◆ WHAT YOU NEED TO DO ◆
In the table saw text, quote word for word the stretch that begins at the words "A cabinetmaker friend" and stops after "for cross cuts.".

◆ SELECTED EXTRACT ◆
+ + + + +

Chris, the format is awful. I have it set to send me emails for all posts (like 2-10 a day) and I have them auto moved to a folder in email. I do all reading and posting via email. The forum is horrible but the content from the small group of members is awesome...joe
In 1970, at age 30, with a limited budget, I bought a 10" Craftsman table saw. I was never happy with the fence guided rip cuts it gave me. Adjusting the blade to cut bevels involved lifting the motor with one hand while turning the tilt wheel with the other. Also, the bearing point for this mechanism was set in a thin sheet metal side of the saw case. That always contributed to vibration of the arbor. Even after I reinforced it with 1/4" steel plate it was not as stable as I would have liked. Today I seldom use it for anything.
A cabinetmaker friend taught me about jig built sleds with cleats for cutting mitered cuts on short pieces. I forget who showed me the solution I now use my Bosch worm-drive circular saw for all my rip cuts. Today I use a chop saw for cross cuts.

+ + + + +

◆ DATA SECTION ◆
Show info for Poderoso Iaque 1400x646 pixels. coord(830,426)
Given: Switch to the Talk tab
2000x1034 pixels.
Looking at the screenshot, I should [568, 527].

+ + + + +

◆ TASK RESULT ◆
A cabinetmaker friend taught me about jig built sleds with cleats for cutting mitered cuts on short pieces. I forget who showed me the solution I now use my Bosch worm-drive circular saw for all my rip cuts. Today I use a chop saw for cross cuts.